• **Page excerpt**
====================

ABI Research determined that 75 million LTE-M and NB-IoT modules were shipped in 2020. The IoT is a market of organic growth, driven by business needs to solve practical problems, and not by mere hype for the latest technology. The IoT has a history of thriving on older, established technologies that are highly commoditized and universally available. And despite the advent of 5G, both LTE-M and NB-IoT remain perfectly fit for purpose and should not be tied to, and thereby hamstrung by, the inevitable wind-down of LTE in the medium-term. Proprietary LPWA competitors LoRaWAN and Sigfox do not face the same generational threat of redundancy that cellular does. Cellular development is constantly spurred on by insatiable consumer mobile broadband consumption. Like lanes on a motorway, when more capacity is provided, it is only a matter of time before it is filled up.

====================

(Screenshot and document pointing data)
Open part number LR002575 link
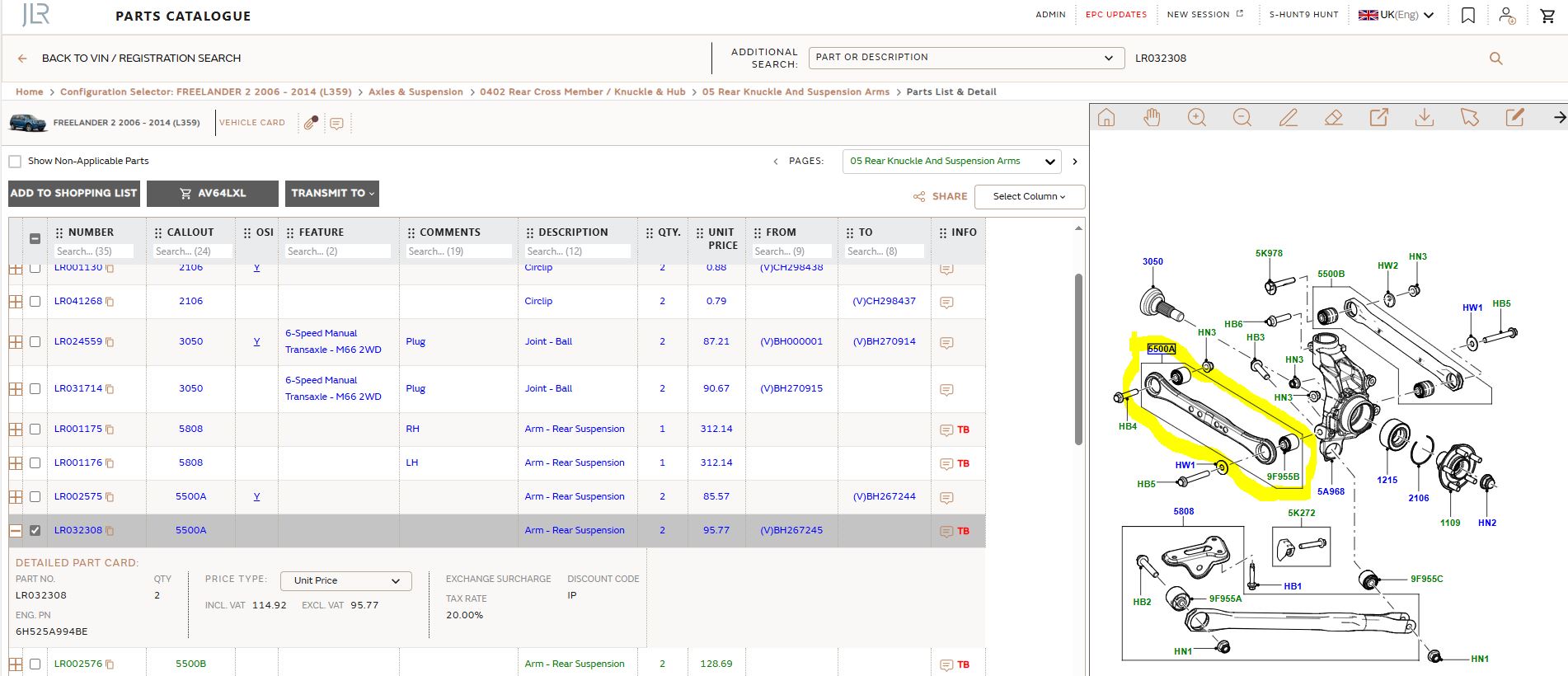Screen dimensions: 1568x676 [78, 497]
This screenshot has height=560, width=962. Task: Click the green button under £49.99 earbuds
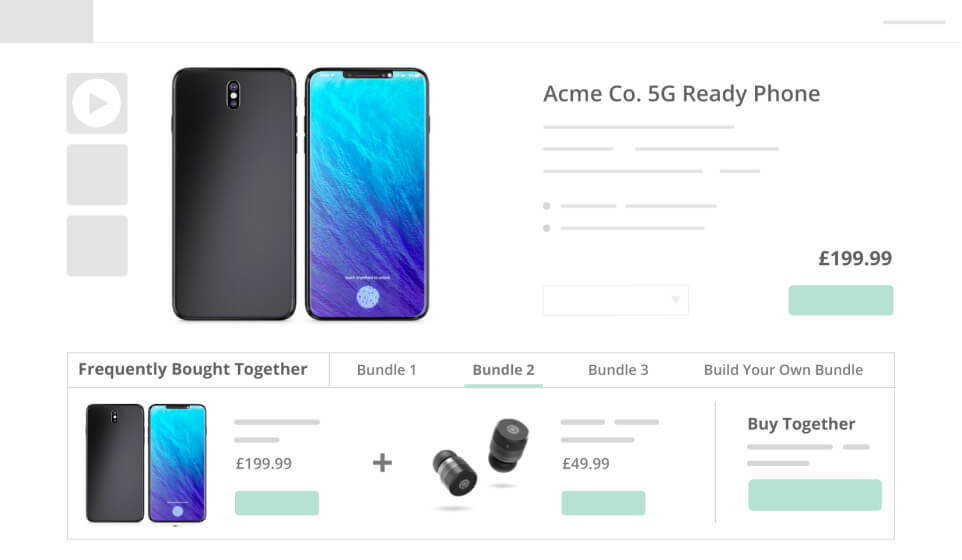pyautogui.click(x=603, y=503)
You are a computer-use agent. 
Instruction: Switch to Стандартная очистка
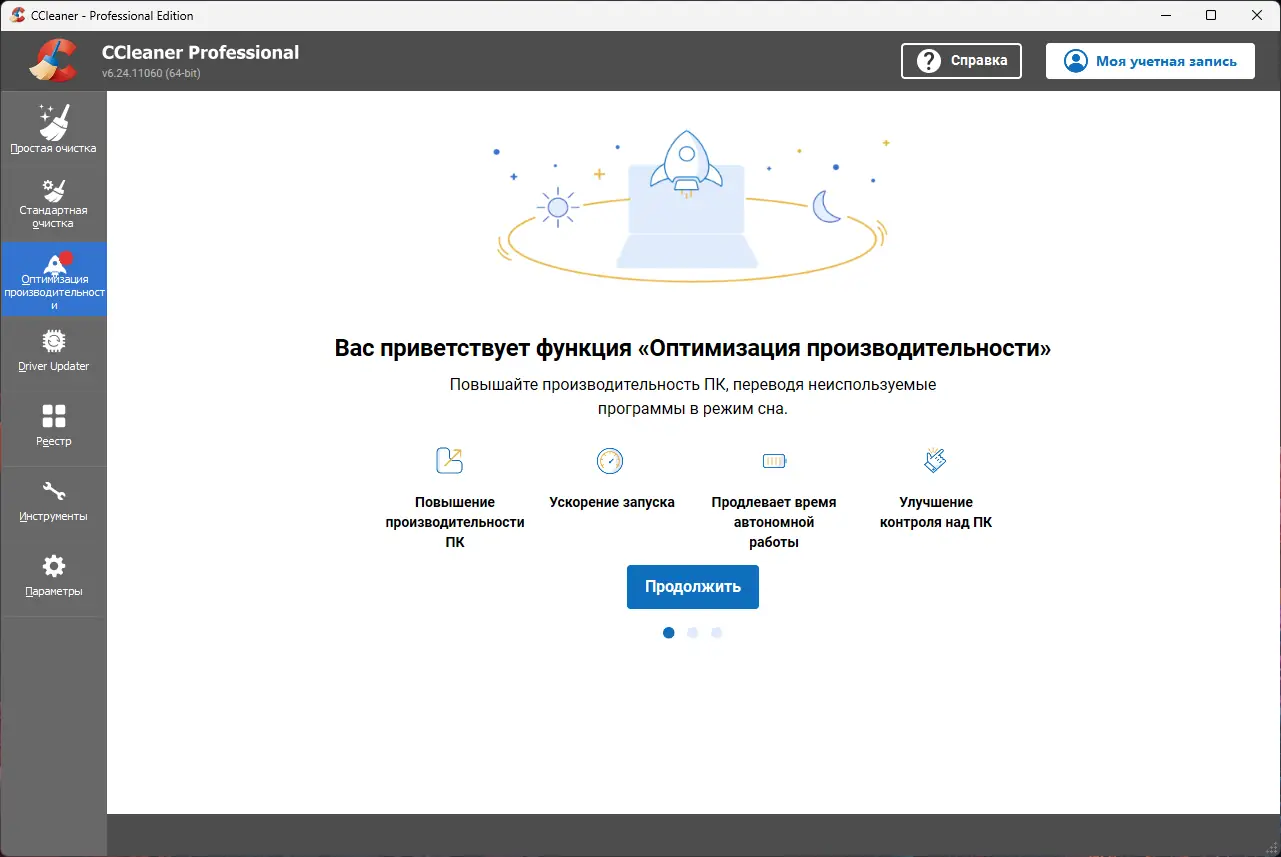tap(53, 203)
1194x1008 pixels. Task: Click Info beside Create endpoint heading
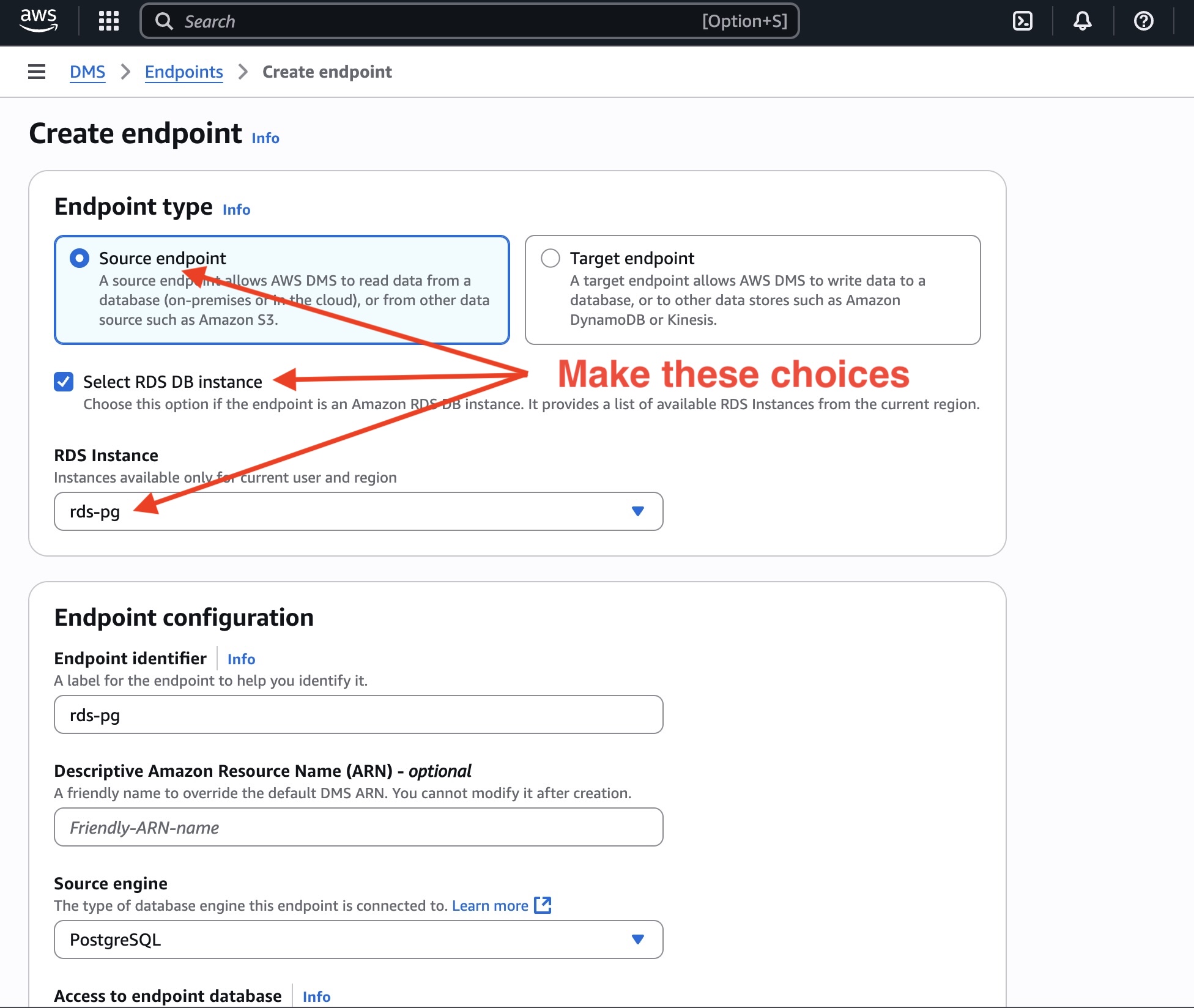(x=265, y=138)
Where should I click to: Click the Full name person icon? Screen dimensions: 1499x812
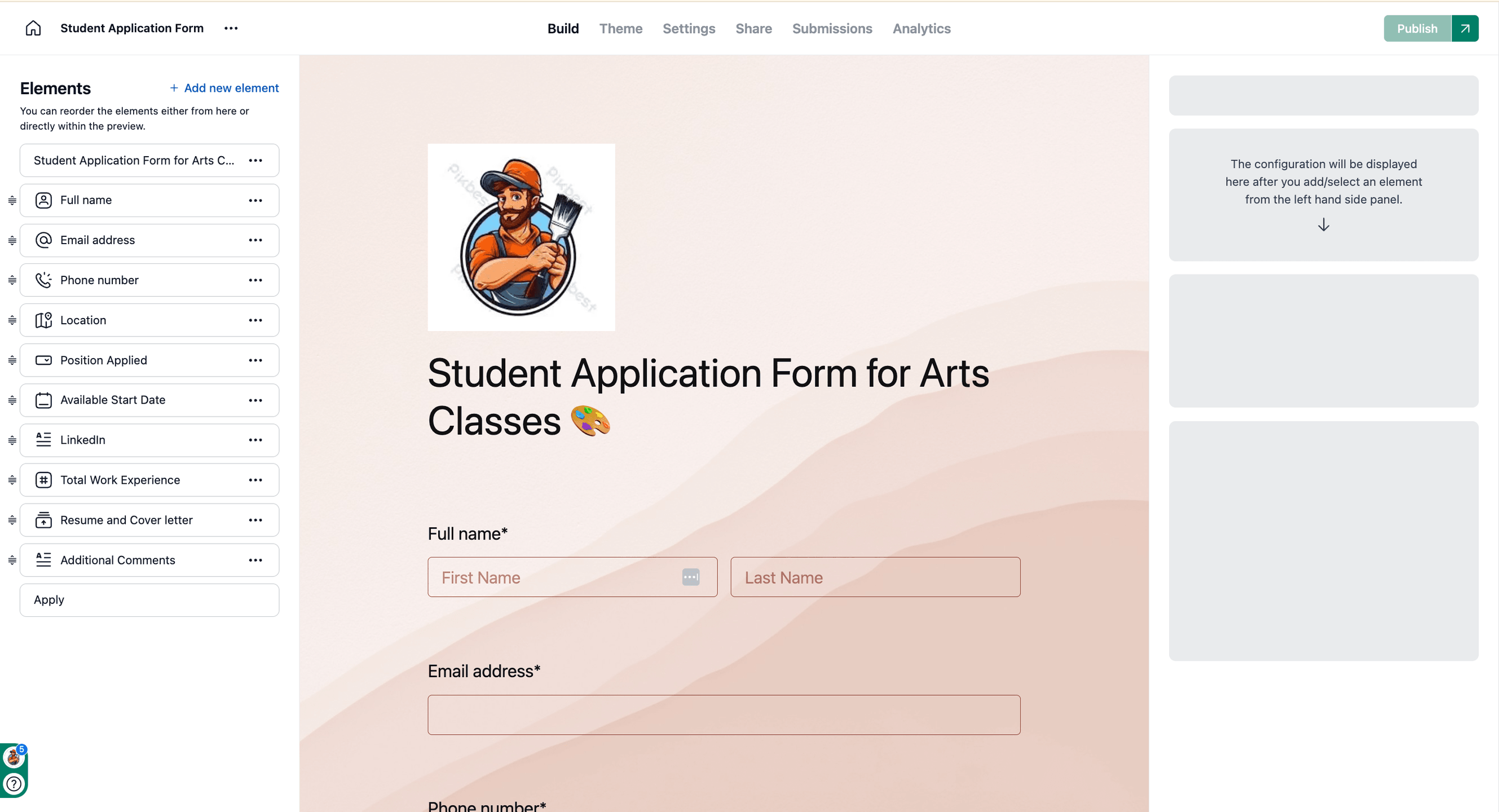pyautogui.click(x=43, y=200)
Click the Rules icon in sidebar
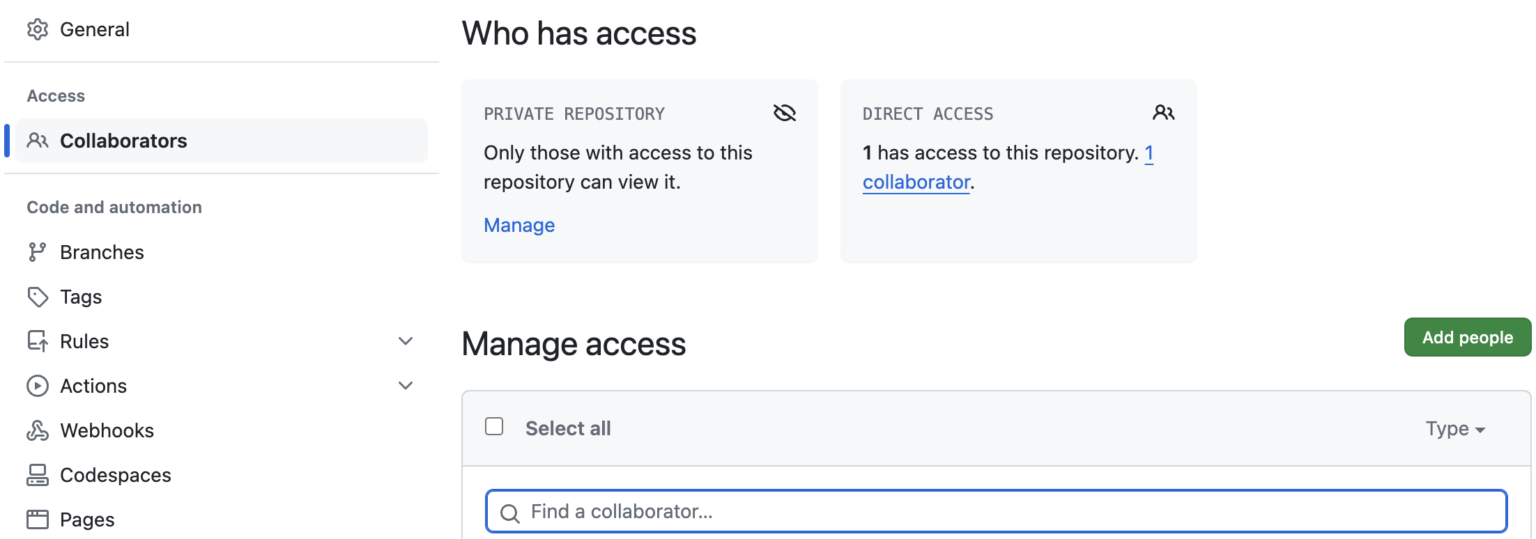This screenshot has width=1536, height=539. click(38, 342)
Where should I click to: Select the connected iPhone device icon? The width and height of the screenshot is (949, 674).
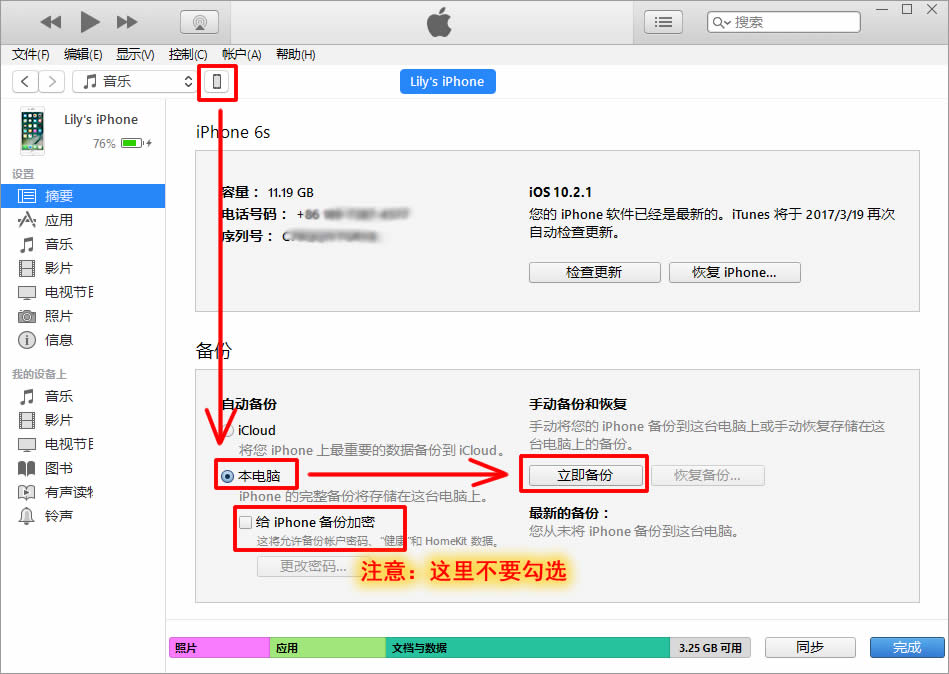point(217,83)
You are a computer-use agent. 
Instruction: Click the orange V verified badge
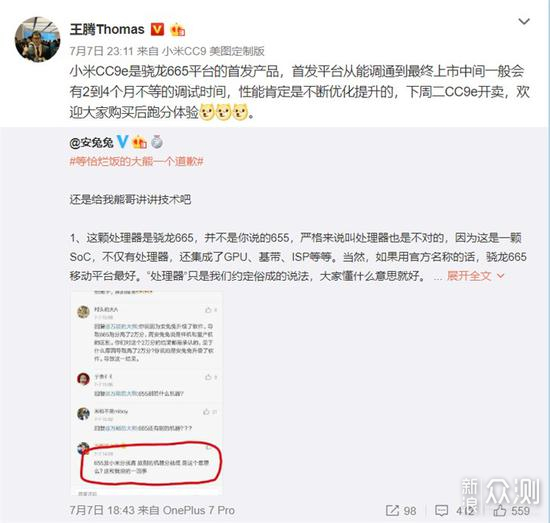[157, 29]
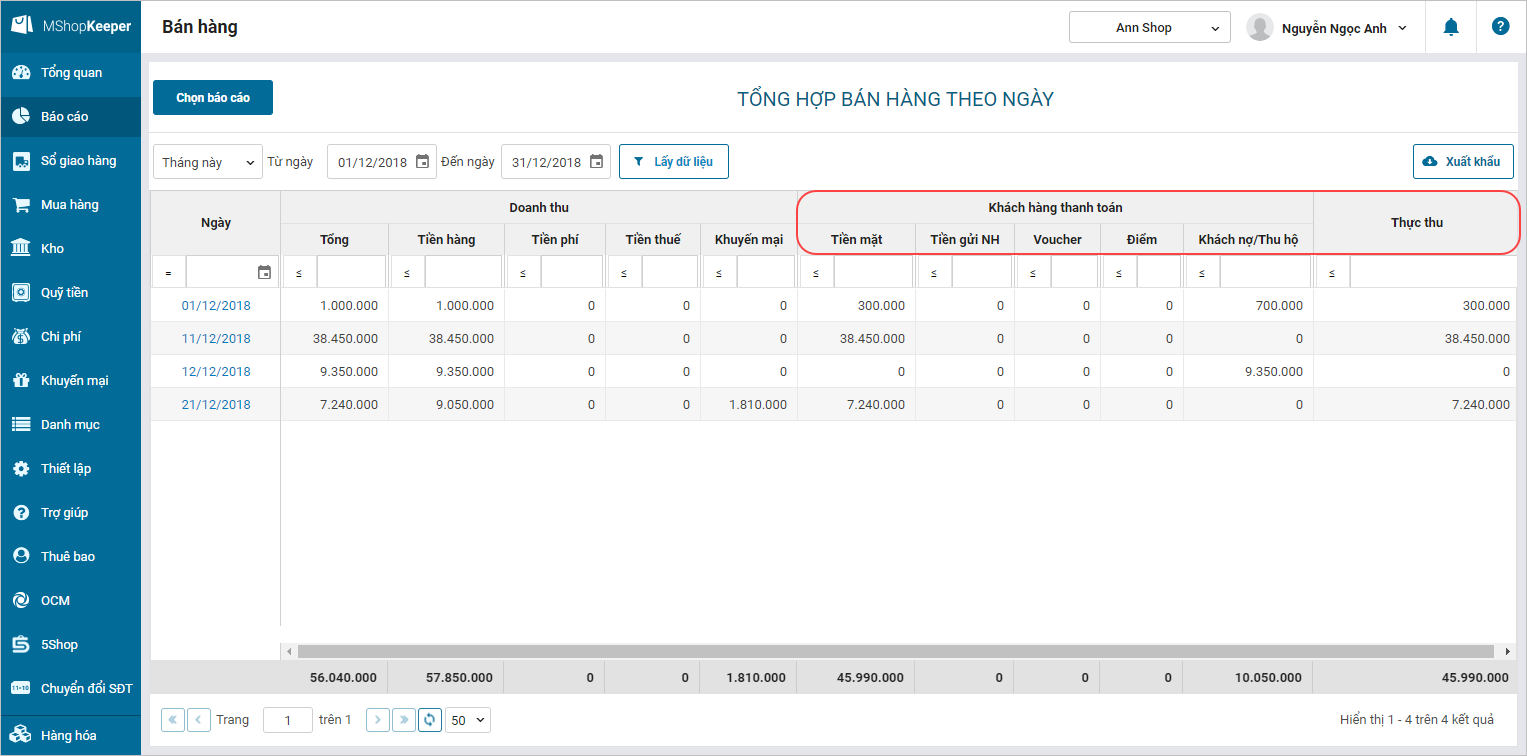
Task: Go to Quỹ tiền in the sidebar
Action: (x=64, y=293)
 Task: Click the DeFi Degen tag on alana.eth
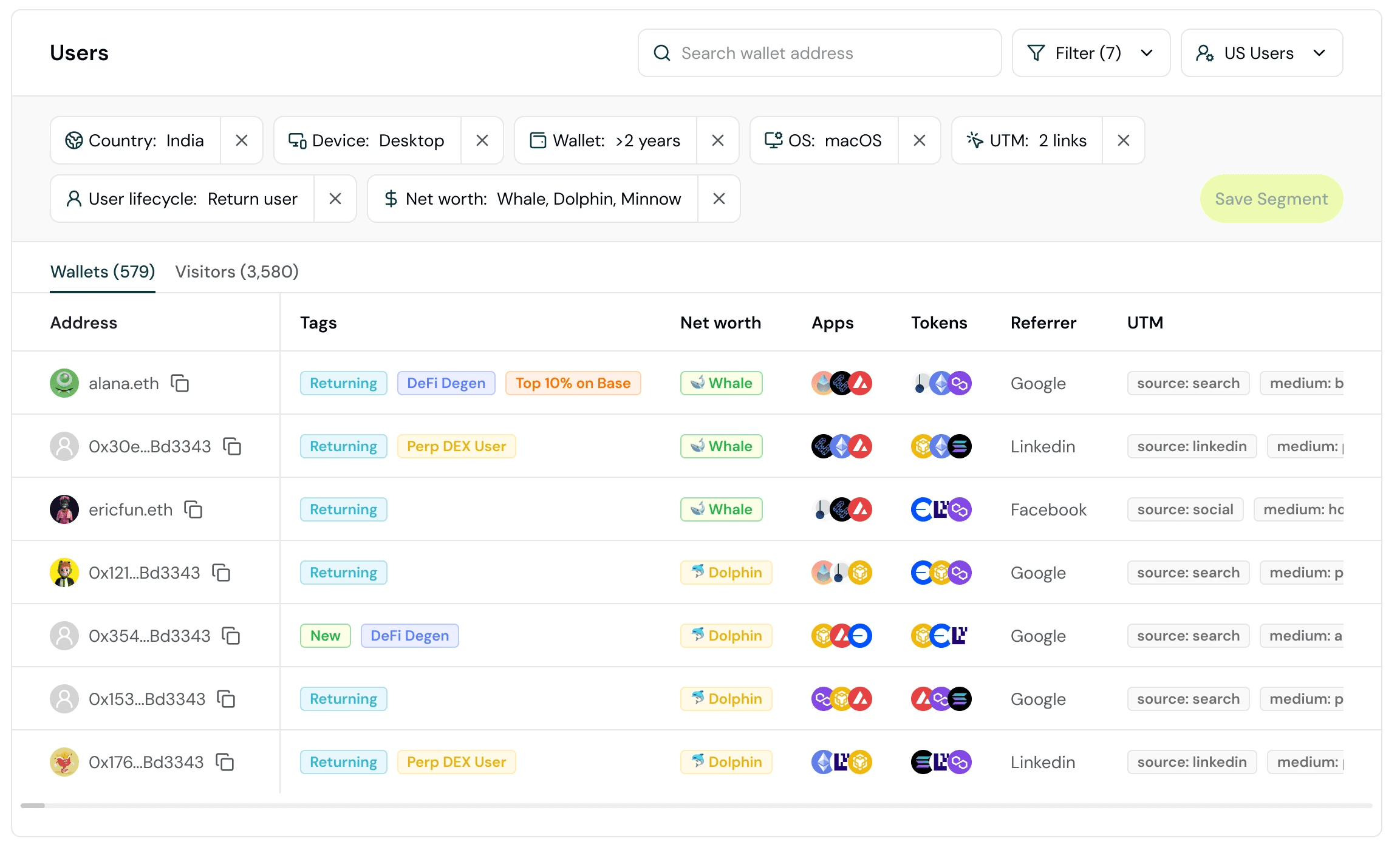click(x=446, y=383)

====================

• **Requirements**
- 1) Answer these questions from the passage on LTE-M and NB-IoT modules.
(a) According to ABI Research, how many LTE-M and NB-IoT modules were shipped in 2020?
(b) Which proprietary LPWA competitors does the passage name?
(c) What does the passage say constantly spurs on cellular development?
- 2) Pick up the passage on LTE-M and NB-IoT modules after its final sentence, and write one more paragraph in the same style.

• **Answers to the problems**
- 1)
(a) 75 million.
(b) LoRaWAN and Sigfox.
(c) Insatiable consumer mobile broadband consumption.

- 2)
5G does have something to add to cellular LPWA, beyond adopting and fostering LTE-M and NB-IoT as the basis for its massive Machine-Type Communication (mMTC) plans. First is Ultra Reliable Low Latency Communication (URLLC), the one killer feature to potentially actively compel migration from LTE to 5G in advance of the need to do so purely for the sake of longevity. URLLC will help to serve mission-critical Machine-Type Communication, which is sometimes referred to as “cMTC”, and was standardized in 3GPP Release 16. Release 17, however, will herald a new 5G category for the IoT, 5G Reduced Capability (RedCap), also known as NR-Light (aka NR-Lite) to capture the demand for sub-5G and supra-LPWA requirements, respectively. NR-RedCap will be for industrial wireless sensor networks and will also provide an evolutionary path for IoT applications currently served by Cat.1 to Cat.4 LTE connections.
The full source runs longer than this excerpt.